Gima'nın Dunkof'un sapıklıklarıyla alışveriş ortamını eşleştirdiği reklamı tam anlamıyla fiyasko. Bana bu reklam ünlü bir reklamcının bir sözünü anımsattı: ‘‘İnsanlar palyaçolara gülerler ama onlardan birşey satın almak istemezler!’’ (Bir yıldız).

RTÜK bir iş yapıyormuş izlenimi vermek için ‘‘Alo RTÜK’’ hattına gelen abuk sabuk şikayetleri açıklamaktan ve tribünlere oynamaktan vazgeçmeli. Normal adam gidip de RTÜK'ü telefonla arar mı? Ya da diğer bir deyişle RTÜK'ü telefonla arayanların RTÜK'ü telefonla aramayanlarla aynı düşündüğünü nereden biliyoruz. Yani ‘‘normal’’ tanımlamam biraz istatistiki anlamda... Eğer halkın görüşleri öğrenilmek isteniyorsa ‘‘Kamuoyu araştırması’’ diye bir şey var değil mi? RTÜK bilimsel birşeyler yapmak istiyorsa Rekabet Kurumu'nu örnek alsın.

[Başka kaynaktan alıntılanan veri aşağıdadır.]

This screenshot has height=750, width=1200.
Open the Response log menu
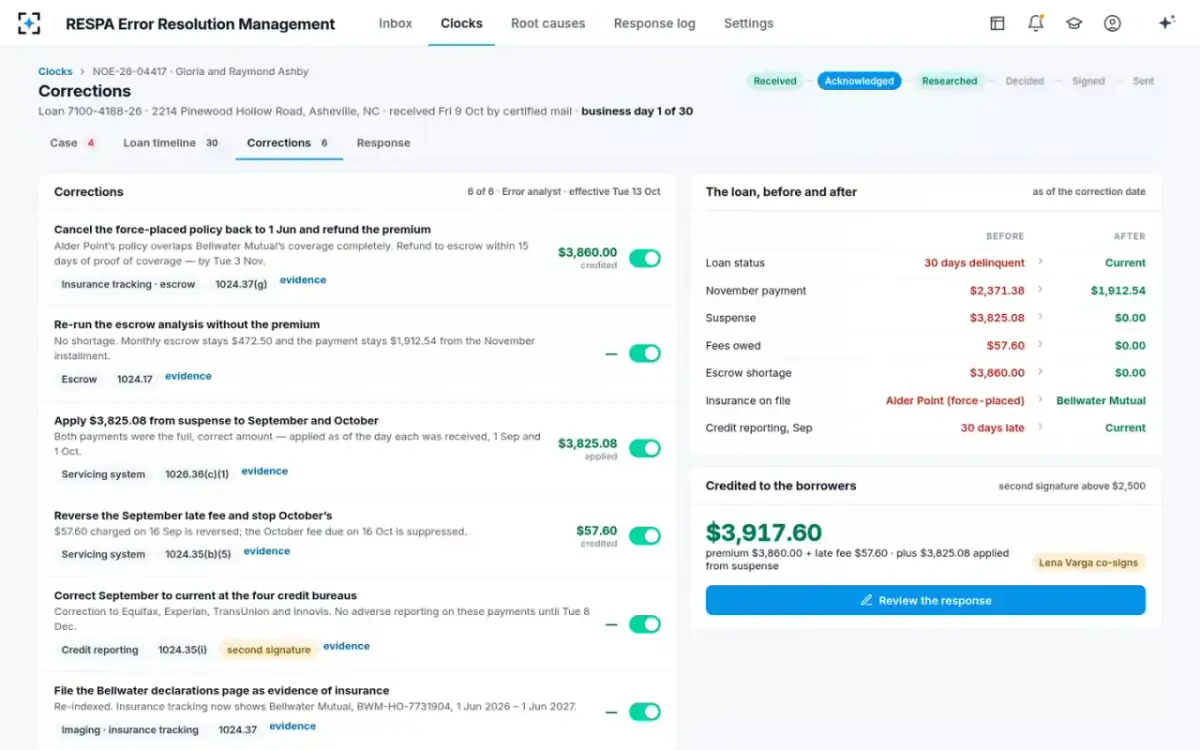pos(654,23)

Eskiden bayi ya da pazarlama toplantılarına ‘‘dansöz’’ getirmek moda idi, şimdi daha ilgi çekici kişileri getirmek, olay yaratmak moda. Algida da tutmuş böyle bir toplantısına Fatih Terim'i getirmiş. Bu olay Fatih Terim ‘‘Guru’’ oldu diye sunuluyor. İpin ucunu kaçırılıyor, işin suyunu çıkarılıyor. ‘‘İyi bir lider olmakla’’, ‘‘liderlik eğitimi vermek’’ arasındaki farkı iyi bir liderin bilmesi gerekiyor.

Çekirgelere Öneriler

1. Michael E.Porter, Rekabet Stratejisi, Sistem Yayıncılık, 2000.

Bu kitabın Türkçe'ye kazandırılmasına katkıda bulunduğu için İstanbul Sanayi Odasına teşekkür etmek gerekir. Bu kitabın çevrilmediği tek dil neredeyse Türkçe kalmıştı. Harvard'ın efsane profesörü Porter'ın ders notlarından derlediği ve 1980'de ilk baskısını yapan bu kitap, rekabetin temelinde yatan güçlerin daha iyi anlaşılmasını sağlamış, ekonomistlerin bile rekabete bakışını değiştirmişti. Kitap 1998 baskısından çevrilmiş. Kolay okunan bir kitap olmadığını belirteyim.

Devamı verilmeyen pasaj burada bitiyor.